Dari yang awalnya diam seribu bahasa, Michael perlahan bisa sedikit mengungkapkan sebuah ungkapan perasaan dan merangkainya dalam bentuk kata-kata.

Terlihat sekali jika anak ini sulit untuk berbaur dan berbicara dengan orang lain. Entah Michael ini anak yang berkepribadian introvert, atau hanya kurang komunikatif saja. Mayang sedang menggali masalah ini sekarang.

"Mic, Papa Mic sangat mencintai Michael. Buktinya dia selalu bekerja siang malam. Semua yang Papa lakukan kan demi Michael. Itu adalah wujud kasih sayang Papa pada Michael."

"Mic ingin Papa di rumah, Miss."

Ternyata ini adalah penyebab anak manis ini menjadi pendiam. Benar! Dia kurang latihan berkomunikasi dengan orang lain.

Bagaimana tidak, menurut penuturannya, papanya sering mengabaikan Michael dengan alasan pekerjaan. Membuat anak ini kesepian dan tentu saja, jarang bicara.

Namun, Mayang tidak bisa menelan begitu saja pejelasan dari Michael tanpa mendengarkan terlebih dahulu penjelasan dari sudut pandang papa dari anak didiknya tersebut. Biar bagaimanapun, Mic masih anak-anak. Ia bisa saja salah persepsi dan meyakini sebuah kebenaran dalam pikirannya yang sebenarnya tidaklah nyata.

"Permisi," ucap laki-laki bertubuh tinggi berisi. Meski tidak bertubuh atletis, tapi kewibawaannya mampu membuat Mayang terpana.

Dialah Indra, Indra Erlangga. Ayah dari Michael Rezky Erlangga. Pemilik Erlangga group, sebuah perusahaan yang bergerak di bidang telekomunikasi, entah urutan terbesar ke berapa di Indonesia.

"Maaf?" ucapnya lagi, yang mampu membuat Mayang tersadar dari lamunannya.

"Eh, maaf, Pak Indra. Ini Michael, sudah dari tadi menunggu Anda."
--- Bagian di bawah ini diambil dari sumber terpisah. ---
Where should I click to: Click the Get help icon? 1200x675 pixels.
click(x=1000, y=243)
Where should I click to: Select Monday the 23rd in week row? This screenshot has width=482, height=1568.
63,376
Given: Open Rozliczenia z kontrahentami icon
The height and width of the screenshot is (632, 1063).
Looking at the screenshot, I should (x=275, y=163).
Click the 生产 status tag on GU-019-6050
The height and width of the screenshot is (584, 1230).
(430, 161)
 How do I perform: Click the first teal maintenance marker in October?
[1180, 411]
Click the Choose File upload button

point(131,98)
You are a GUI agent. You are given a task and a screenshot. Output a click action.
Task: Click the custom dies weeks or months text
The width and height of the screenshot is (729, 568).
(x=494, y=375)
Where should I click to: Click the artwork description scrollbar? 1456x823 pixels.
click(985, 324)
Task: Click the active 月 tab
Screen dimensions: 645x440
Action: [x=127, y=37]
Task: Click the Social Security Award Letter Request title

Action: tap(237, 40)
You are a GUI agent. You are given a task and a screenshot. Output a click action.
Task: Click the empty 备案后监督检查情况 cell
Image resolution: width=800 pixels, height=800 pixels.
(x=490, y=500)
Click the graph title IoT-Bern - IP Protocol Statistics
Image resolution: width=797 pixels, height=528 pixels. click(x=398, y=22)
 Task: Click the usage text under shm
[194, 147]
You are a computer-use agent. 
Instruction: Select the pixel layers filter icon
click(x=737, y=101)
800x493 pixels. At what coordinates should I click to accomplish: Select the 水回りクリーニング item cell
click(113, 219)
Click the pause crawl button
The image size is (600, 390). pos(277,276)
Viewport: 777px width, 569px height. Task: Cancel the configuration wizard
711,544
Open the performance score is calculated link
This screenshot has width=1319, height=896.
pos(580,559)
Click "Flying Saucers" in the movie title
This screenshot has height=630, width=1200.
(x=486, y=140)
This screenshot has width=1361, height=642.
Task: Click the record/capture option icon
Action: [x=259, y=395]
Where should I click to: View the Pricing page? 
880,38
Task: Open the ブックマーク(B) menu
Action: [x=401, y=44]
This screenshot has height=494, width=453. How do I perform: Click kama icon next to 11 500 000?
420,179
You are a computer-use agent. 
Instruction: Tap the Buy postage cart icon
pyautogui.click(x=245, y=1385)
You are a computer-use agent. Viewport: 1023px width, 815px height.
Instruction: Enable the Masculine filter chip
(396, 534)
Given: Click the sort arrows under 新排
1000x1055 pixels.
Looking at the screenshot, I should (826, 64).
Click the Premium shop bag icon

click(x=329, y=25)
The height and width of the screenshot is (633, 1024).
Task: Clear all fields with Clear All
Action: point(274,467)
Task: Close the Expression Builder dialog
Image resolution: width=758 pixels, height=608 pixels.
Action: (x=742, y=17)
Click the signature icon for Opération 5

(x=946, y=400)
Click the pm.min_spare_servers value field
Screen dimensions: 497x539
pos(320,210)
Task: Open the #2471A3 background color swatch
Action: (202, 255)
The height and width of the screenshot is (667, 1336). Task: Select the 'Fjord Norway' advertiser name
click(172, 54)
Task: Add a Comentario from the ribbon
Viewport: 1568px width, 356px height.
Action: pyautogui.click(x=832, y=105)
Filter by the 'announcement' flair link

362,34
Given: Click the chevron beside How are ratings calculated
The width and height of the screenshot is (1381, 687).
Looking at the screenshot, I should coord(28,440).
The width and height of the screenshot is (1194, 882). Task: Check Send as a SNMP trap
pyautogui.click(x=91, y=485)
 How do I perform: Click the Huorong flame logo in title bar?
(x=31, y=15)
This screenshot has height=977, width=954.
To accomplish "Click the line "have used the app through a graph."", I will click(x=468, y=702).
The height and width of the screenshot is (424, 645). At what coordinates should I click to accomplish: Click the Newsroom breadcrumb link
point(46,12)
"Terima kasih," jawabnya. Ia langsung menggandeng putranya tanpa berpamitan pada Mayang. "Ayo, Mic."

Michael pun melambaikan tangannya pada Mayang sebagai ucapan perpisahan.

"Huh, datar sekali. Pantesan anaknya pendiam," celetuk Mayang.

Untung saja, tidak ada orang di dekat Mayang, hingga ia bisa tenang karena tidak akan ada yang mengatainya 'gila' karena sudah mengomel sendiri.

***

"Makanan itu dimakan, Mic! Bukan terus diaduk."

Mic tetap diam mengindahkan ucapan sang ayah.

"Mic! Kamu dengar Papa, kan?"

Michael pun meletakkan sendok dan garpu yang semula ia pegang untuk mengaduk-aduk nasi. Pandangannya mengarah pada mata tajam Indra.

Tidak ada rasa takut sama sekali di mata anak itu. Sepertiya ia sudah terbiasa dengan keadaan ini.

Terasa sekali ada ketegangan di meja makan. Hanya butuh beberapa detik untuk menyadarkan Indra. Indra pun melembutkan pandangannya.

"Maafkan Papa. Sekarang kamu makan, ya." Indra mencoba memelas. Meski tetap terihat kaku.

"Mic nggak suka makanan ini," jawab Michael ketus.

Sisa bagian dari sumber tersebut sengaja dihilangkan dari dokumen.